The Epistle lesson, from the Epistle to the Hebrews,
speaks of what Christ has done for us: he is “the mediator of the new
covenant, that by means of death, for the redemption of the transgressions
that were under the first covenant, they which are called might receive the
promise of eternal inheritance.” That is to say, our Saviour, Christ, both
God and man, by his pure and perfect sacrifice, freely offered, pays the
price of our transgressions, destroys our enmity, and opens up for us the
way of our return to God, and life eternal. Thus, the sacrifice of Christ
is something done for us, once for all, something which we could not do,
something which we can only faithfully and thankfully accept.
But the sacrifice of Christ is not only something done
for us, once for all; it is also something which must be done in us, in our
own minds and hearts, day by day. Our thankful acceptance of Christ’s work
for us must change us inwardly, must transform our minds and hearts; as the
Epistle expresses it, must “purify our conscience from dead works to serve
the living God.”
That is precisely the message of today’s Gospel lesson;
it speaks to us of the inner transformation of our own lives; it speaks of
a very fundamental change in attitude and aspiration which must be ours, if
we would live in the humble obedience of faithful servants, “even as the Son
of man came not to be ministered unto, but to minister, and to give his life
a ransom for many.”
That is to say, the way of Christ’s Passion demands in us
an inner change of direction, a reversal of perspective, a change of
attitude, a different aspiration. In today’s Gospel story, the attitude of
the natural man is perfectly represented by James and John, and by their
mother, and by the rest of the disciples. Zebedee’s wife was proud of her
two sons, who had been among the earliest and closest followers of Jesus,
and she thought that Jesus ought to do something special for them. “Grant
that these my two sons may sit, the one on thy right hand, and the other on
thy left, in thy kingdom.” Her ambition seems natural enough, and her
straightforward honesty is really rather touching. She just wanted the best
for her boys.
James and John shared their mother’s attitude, and so did
the rest of the disciples. But Jesus gathered them all around him, and
taught them a very fundamental lesson about what discipleship must mean.

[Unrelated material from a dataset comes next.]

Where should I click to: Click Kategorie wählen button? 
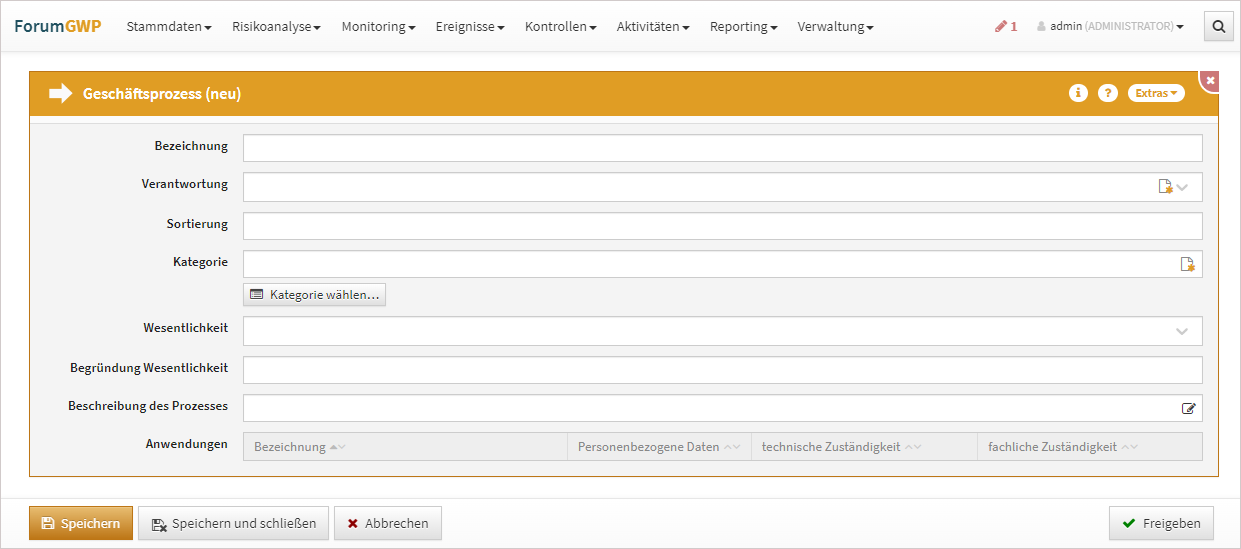coord(314,295)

“Ye know,” he says, “that the princes of the Gentiles exercise dominion over
them”. That is to say, there are certain worldly ways of doing things and
looking at things: for the Gentiles, greatness is a matter of worldly power
and domination – having one’s own way. But, in the kingdom of God, says
Jesus, that is not the way things are: “It shall not be so among you” –
your greatness is the humble obedience of servants.
The points is that the Kingdom of God requires an
inversion, an overturning, of our natural worldliness: “whosoever will be
great among you, let him be your minister; whosoever will be chief among
you, let him be your servant.”
There is the essential meaning of Passiontide for our own
inner lives. When we celebrate our Saviour’s Passion, we celebrate at once
a kingship and a crucifixion. To the world, that seems a contradiction:
foolishness to Greeks, a stumbling-block to Jews. It’s a strange kingship,
surely, and one which the world finds incomprehensible. Pilate didn’t know
what to make of it: “Art thou a king, then”, he asked. “The princes of the
Gentiles exercise dominion.” But what kind of dominion is this? Here is no
dominion but humility and obedience; here is no monarchy but the monarchy
of sacrificial love; but that is a dominion which endures when all worldly
dominions are long gone in dust and ashes.

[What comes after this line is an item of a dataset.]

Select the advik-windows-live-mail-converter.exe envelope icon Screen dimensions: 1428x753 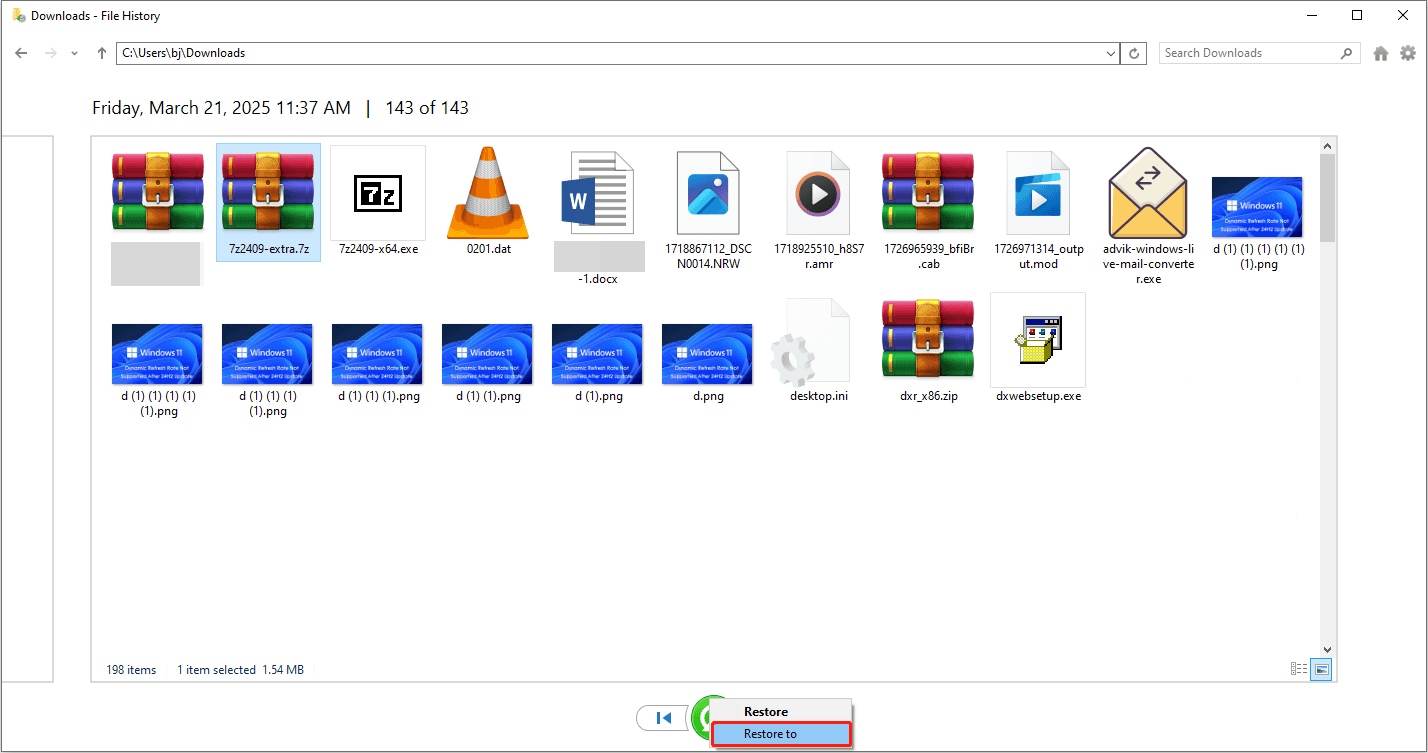(x=1147, y=193)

Lent leads into Passiontide, and it is in the Passion of
Jesus that all the lessons of Lent are summed up. The whole point of the
teachings and disciplines of Lent is that the demons of worldliness, the
demons of false and empty ambitions and aspirations, the demons of
self-seeking, should be cast out of us: “It shall not be so among you”;
and that our souls should be filled with the living bread from heaven, the
Word of God himself, the word of obedient and sacrificial love, which is
both death and resurrection: death to our old and worldly nature, but the
new birth in us of life which is eternal.
The sacrifice of Christ is something done for us – a
sacrifice once offered, perfect and sufficient. But that sacrifice is also
something done in us, day by day. It must have its way in the
transformation of our minds and hearts, our attitude and aspirations.
Here today, we celebrate the sacrifice of Calvary, in
bread and wine, in signs of body broken, and blood outpoured. We celebrate
the presence of the sacrifice of Calvary – the sacrifice of Christ’s
obedience, to be our spirits’ food and drink. That is the deepest meaning
of our worship, and that is the principle of our obedient life in the midst
of the chaos of a disobedient world.
“The princes of the Gentiles exercise dominion over
them…but it shall not be so among you”; your life is to be the imitation
of the Passion of your Saviour, Christ, “who came to minister, and to give
his life a ransom for many.”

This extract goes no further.